By Alexander Watts, Ph.D., Public Health Industry Manager, Esri Canada
It was a privilege for me to present at HIP Week 2021 on October 4, and talk about the unquestionable value of location intelligence and geographic information systems (GIS) to handle the complex, multi-dimensional challenges health information professionals will need to face in the future – for both public health as well as primary and acute care.
In many cases, understanding ‘where’ will be central to how we prioritize public health interventions and to ensure physicians, nurses, and facility operations managers can optimally prepare themselves and their clinics for the unique health demands of their communities.
I shared a variety of case studies demonstrating how GIS supports health facility operations planning, to help evaluate community health needs, especially in rural areas, and the opportunity for GIS to facilitate collaboration between health teams and for communication to decision-makers or to the public.

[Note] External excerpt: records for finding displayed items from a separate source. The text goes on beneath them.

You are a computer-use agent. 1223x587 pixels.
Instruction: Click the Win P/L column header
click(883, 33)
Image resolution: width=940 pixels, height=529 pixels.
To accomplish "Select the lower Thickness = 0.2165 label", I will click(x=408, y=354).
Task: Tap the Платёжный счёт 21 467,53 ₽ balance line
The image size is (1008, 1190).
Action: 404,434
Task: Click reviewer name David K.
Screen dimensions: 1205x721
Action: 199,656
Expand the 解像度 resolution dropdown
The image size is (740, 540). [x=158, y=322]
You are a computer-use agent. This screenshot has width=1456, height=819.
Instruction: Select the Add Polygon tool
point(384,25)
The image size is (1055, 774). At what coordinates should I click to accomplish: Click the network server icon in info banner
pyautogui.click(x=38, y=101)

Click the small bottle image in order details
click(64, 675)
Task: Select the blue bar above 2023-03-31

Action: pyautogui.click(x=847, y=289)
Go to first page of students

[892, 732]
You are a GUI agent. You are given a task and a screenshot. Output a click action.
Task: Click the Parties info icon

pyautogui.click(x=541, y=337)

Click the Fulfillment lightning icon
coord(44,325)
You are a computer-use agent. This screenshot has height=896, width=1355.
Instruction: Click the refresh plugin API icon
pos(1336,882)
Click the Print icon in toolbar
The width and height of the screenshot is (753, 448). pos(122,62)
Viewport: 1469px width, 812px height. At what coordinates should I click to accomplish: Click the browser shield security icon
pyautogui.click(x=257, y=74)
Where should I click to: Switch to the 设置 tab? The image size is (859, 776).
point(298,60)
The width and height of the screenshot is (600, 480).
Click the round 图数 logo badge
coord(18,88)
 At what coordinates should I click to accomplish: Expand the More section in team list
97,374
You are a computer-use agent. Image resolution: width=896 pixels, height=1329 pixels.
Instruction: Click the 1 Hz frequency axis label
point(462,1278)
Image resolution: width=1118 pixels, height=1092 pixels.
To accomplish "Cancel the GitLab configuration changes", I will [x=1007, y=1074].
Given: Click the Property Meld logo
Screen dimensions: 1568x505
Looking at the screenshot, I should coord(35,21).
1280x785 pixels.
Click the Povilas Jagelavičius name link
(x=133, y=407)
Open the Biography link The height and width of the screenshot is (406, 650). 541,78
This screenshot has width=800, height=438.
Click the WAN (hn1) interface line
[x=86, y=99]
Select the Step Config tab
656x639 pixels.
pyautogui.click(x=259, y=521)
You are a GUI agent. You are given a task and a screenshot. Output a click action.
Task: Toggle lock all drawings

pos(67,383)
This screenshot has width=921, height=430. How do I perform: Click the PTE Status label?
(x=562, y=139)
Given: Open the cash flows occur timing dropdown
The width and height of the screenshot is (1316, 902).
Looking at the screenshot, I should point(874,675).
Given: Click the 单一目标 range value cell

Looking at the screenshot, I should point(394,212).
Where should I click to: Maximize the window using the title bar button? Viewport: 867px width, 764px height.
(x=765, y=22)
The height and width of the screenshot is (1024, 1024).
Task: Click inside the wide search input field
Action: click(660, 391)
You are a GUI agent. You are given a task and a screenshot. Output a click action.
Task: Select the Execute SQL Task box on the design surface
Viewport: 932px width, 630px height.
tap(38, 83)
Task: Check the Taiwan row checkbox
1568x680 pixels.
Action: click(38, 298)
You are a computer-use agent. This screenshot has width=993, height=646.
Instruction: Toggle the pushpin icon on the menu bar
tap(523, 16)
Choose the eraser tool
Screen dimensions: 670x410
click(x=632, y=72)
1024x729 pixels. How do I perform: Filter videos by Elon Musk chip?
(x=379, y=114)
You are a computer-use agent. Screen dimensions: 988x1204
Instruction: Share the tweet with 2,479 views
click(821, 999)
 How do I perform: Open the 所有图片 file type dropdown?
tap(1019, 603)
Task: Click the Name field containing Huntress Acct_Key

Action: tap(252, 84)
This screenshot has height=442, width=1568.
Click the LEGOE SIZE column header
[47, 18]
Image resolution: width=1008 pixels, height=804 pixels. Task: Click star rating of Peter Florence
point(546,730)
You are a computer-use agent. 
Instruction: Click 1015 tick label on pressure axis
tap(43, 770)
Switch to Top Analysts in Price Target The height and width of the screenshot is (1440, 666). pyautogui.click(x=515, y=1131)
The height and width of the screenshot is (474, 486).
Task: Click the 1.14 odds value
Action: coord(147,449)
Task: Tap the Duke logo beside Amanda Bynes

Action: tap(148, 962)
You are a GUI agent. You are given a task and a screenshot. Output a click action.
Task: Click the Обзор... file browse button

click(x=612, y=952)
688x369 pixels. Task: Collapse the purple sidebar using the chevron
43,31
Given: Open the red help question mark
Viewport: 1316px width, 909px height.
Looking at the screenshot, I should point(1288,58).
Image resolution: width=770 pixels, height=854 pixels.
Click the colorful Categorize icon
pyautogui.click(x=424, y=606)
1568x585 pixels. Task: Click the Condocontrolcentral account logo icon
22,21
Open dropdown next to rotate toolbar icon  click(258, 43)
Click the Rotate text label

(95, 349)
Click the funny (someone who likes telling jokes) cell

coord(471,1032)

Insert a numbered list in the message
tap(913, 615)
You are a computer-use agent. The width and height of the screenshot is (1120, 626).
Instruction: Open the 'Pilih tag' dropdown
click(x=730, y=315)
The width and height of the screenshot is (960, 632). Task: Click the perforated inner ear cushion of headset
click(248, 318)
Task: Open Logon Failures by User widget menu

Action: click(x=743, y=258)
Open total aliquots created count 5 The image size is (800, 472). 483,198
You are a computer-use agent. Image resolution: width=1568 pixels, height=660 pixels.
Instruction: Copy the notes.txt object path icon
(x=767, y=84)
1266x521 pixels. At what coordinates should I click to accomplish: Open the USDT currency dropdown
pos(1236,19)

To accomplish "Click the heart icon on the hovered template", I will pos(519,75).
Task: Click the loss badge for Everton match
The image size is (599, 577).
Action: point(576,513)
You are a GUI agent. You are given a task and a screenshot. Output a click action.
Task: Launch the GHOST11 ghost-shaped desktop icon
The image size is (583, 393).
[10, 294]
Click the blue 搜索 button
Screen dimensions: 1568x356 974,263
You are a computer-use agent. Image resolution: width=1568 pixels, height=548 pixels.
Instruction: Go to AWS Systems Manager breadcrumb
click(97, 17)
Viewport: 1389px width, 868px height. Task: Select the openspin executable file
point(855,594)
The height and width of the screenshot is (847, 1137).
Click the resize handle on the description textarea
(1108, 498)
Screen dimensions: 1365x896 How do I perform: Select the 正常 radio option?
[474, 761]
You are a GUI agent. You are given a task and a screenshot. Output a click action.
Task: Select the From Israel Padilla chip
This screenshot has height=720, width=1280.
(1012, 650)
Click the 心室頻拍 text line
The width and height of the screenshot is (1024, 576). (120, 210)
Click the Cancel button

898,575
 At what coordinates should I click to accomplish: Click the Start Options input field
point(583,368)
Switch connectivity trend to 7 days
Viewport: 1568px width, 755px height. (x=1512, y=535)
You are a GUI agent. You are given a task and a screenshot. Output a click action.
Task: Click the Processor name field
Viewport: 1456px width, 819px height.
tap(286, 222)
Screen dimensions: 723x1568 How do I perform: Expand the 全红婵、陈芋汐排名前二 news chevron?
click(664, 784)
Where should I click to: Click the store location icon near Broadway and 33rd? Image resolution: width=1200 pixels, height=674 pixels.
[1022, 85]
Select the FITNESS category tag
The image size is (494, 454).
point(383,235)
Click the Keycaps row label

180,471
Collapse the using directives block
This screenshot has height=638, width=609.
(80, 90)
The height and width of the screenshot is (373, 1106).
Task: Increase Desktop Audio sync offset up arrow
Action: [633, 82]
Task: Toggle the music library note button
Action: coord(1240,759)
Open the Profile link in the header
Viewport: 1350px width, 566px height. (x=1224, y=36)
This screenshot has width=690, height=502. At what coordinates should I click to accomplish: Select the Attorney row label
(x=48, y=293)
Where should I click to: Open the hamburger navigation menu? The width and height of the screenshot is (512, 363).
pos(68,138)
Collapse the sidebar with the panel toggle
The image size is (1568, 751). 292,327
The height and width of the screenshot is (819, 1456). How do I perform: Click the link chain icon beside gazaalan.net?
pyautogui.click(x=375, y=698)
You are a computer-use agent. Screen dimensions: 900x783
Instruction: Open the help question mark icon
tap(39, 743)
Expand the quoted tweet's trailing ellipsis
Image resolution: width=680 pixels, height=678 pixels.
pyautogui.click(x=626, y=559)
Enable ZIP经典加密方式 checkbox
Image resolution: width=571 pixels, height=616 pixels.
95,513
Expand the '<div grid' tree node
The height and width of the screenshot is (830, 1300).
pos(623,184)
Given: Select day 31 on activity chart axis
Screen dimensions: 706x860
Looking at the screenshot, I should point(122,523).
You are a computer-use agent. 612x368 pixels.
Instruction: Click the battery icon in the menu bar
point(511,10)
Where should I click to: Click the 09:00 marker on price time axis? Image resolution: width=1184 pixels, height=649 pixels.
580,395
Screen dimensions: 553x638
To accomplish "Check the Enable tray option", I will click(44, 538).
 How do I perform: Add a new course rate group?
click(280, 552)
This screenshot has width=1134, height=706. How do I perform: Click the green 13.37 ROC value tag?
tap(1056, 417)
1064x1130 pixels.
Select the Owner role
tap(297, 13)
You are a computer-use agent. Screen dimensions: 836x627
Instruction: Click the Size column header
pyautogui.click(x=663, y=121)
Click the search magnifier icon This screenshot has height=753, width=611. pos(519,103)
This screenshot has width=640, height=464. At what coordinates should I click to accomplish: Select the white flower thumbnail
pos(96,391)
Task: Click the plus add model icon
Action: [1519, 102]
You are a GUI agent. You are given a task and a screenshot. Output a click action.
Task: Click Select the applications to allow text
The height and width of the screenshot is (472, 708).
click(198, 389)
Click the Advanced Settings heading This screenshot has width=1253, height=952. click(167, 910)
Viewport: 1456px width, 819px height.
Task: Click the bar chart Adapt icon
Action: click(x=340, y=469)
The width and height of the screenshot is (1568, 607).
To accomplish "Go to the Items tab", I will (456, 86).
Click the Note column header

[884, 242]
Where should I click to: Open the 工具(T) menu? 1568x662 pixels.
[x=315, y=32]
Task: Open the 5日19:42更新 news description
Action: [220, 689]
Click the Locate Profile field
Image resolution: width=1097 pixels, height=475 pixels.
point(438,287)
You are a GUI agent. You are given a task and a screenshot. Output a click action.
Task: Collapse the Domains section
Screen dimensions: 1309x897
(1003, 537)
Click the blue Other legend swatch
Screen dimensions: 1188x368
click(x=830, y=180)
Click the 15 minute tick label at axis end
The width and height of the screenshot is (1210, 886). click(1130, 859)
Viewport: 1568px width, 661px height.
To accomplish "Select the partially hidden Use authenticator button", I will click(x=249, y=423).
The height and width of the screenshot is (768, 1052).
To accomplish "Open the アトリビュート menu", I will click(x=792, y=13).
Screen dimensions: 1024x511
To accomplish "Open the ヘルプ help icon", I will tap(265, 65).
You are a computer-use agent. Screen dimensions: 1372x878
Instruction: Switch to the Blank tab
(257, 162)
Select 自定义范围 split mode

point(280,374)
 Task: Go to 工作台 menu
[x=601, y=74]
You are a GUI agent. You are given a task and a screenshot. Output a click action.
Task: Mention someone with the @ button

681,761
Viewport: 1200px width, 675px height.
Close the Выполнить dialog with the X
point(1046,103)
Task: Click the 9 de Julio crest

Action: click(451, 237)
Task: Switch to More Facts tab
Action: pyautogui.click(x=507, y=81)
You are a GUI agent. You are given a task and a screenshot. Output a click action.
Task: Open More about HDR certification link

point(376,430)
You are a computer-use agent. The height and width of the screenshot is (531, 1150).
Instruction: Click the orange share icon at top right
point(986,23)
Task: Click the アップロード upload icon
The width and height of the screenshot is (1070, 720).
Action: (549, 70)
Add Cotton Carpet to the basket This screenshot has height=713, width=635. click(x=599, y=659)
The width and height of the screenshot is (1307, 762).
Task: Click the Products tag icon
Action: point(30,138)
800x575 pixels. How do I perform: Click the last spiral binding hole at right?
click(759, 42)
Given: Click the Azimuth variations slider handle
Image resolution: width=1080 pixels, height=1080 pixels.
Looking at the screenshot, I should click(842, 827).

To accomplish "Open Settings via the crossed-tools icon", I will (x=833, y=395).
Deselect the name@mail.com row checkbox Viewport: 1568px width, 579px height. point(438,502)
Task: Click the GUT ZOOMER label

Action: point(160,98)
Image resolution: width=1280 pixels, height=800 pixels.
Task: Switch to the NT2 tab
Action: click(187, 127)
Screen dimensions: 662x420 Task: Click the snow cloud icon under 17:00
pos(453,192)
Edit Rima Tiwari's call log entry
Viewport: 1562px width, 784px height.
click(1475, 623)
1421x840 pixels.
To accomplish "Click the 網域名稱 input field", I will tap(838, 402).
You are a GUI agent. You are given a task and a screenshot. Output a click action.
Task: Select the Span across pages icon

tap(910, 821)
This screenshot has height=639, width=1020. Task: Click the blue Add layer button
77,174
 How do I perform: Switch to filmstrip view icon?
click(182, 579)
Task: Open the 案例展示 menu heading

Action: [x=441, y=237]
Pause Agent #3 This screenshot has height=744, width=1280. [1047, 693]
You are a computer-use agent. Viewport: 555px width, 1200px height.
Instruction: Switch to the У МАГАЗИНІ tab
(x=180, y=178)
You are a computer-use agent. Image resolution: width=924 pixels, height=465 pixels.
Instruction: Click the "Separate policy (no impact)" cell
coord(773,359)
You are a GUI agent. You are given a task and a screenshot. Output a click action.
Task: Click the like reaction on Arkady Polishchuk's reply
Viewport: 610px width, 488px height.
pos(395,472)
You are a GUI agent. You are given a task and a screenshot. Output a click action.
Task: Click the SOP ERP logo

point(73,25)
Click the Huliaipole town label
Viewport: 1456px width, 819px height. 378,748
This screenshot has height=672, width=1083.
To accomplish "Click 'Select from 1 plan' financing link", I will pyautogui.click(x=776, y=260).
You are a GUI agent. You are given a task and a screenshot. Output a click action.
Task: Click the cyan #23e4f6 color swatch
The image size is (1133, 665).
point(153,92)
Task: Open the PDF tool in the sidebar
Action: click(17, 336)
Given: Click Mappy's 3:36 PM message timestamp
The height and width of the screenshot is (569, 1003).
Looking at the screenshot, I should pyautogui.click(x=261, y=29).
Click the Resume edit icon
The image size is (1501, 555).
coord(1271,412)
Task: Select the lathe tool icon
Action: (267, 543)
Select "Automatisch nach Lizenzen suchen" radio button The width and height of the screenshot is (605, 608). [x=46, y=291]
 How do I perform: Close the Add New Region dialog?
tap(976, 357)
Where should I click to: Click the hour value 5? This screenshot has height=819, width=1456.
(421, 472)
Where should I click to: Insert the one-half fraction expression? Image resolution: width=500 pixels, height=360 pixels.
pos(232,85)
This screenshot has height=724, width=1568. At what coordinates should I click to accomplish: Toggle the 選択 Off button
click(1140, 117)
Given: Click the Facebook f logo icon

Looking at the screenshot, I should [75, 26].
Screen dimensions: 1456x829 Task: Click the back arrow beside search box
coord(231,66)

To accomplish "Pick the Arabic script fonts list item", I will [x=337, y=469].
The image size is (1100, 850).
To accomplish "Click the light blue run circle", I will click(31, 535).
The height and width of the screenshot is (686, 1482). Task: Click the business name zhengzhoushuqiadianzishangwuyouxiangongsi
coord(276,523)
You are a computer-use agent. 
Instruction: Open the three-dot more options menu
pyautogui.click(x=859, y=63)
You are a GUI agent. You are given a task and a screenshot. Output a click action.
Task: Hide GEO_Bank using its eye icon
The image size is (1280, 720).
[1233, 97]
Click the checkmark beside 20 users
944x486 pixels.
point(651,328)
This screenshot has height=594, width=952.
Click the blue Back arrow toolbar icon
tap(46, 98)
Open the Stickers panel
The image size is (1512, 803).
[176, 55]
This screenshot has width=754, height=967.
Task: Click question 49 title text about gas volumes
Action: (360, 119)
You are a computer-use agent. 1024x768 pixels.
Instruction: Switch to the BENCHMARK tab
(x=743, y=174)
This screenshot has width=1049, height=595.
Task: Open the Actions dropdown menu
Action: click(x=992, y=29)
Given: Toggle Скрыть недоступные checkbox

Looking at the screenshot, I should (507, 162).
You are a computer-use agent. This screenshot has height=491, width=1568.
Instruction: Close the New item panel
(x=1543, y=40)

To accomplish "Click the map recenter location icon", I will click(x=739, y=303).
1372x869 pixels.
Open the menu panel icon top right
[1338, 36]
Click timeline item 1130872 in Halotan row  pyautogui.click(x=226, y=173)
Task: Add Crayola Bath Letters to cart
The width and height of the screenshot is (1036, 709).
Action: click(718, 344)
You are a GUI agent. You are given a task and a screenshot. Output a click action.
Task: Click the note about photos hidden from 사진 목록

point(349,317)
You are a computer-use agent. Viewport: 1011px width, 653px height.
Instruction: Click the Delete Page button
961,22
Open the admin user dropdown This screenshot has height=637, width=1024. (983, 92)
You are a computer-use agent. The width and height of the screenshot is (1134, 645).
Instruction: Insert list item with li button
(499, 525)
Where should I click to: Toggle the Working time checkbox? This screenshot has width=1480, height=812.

It was a pleasure to hear Dr. Ajantha Jayabarathan (Dr. AJ), a family physician and assistant professor at Dalhousie University in Nova Scotia, tell her story about how the GIS application – called ‘Health Geo-View’— enables a more holistic perspective of her patients’ needs and creates a new way to visuo-spatially organize and index information about community-specific services.
(To see these examples, if you have access to HIP Week 2021, watch the recording—Mapping out Canada’s digital public health future.)
As head of Esri Canada’s Public Health program, I lead a team focused on helping health organizations apply location intelligence to get valuable insights from their data and improve service delivery. We see lots of opportunities in which GIS can be plugged into health information workflows and mandated jobs—leading to a more integrated and effective public health system. For example:
- As a system of record, health information professionals can efficiently integrate systems to assist in ordering of tests or improve patient access to their medical information;
- As a system of insight, GIS can provide location analytics to augment patient-physician relationships and shift to community and home-based delivery; and
- As a system of engagement, GIS can help communicate insights for enhanced diagnostic decision-making and disease management.
Many CHIMA members have since reached out to me about how they can get started with GIS and learn the fundamentals of mapping and spatial analysis. Here are some options:
- CHIMA members have access to the three-part webinar series “Using GIS from data gathering to storytelling”. This series is worth 4.5 CPE credits with the Canadian College of Health Information Management. To access this series, please sign in to the dashboard area at echima.ca, locate ‘My exclusive offers’, and select ‘Esri Canada’.
Esri Canada created the CHIMA GeoHub for educational purposes to provide members with a self-service platform to explore using GIS. It is recommended to review the webinar series first before practising in this software. There are also several other GIS tutorials you can complete in the CHIMA GeoHub.
- Take the instructor-led course ArcGIS Online Essentials: Public Health Edition. This one-day course will teach you how to find relationships and trends and better visualize your health data using cloud-based GIS.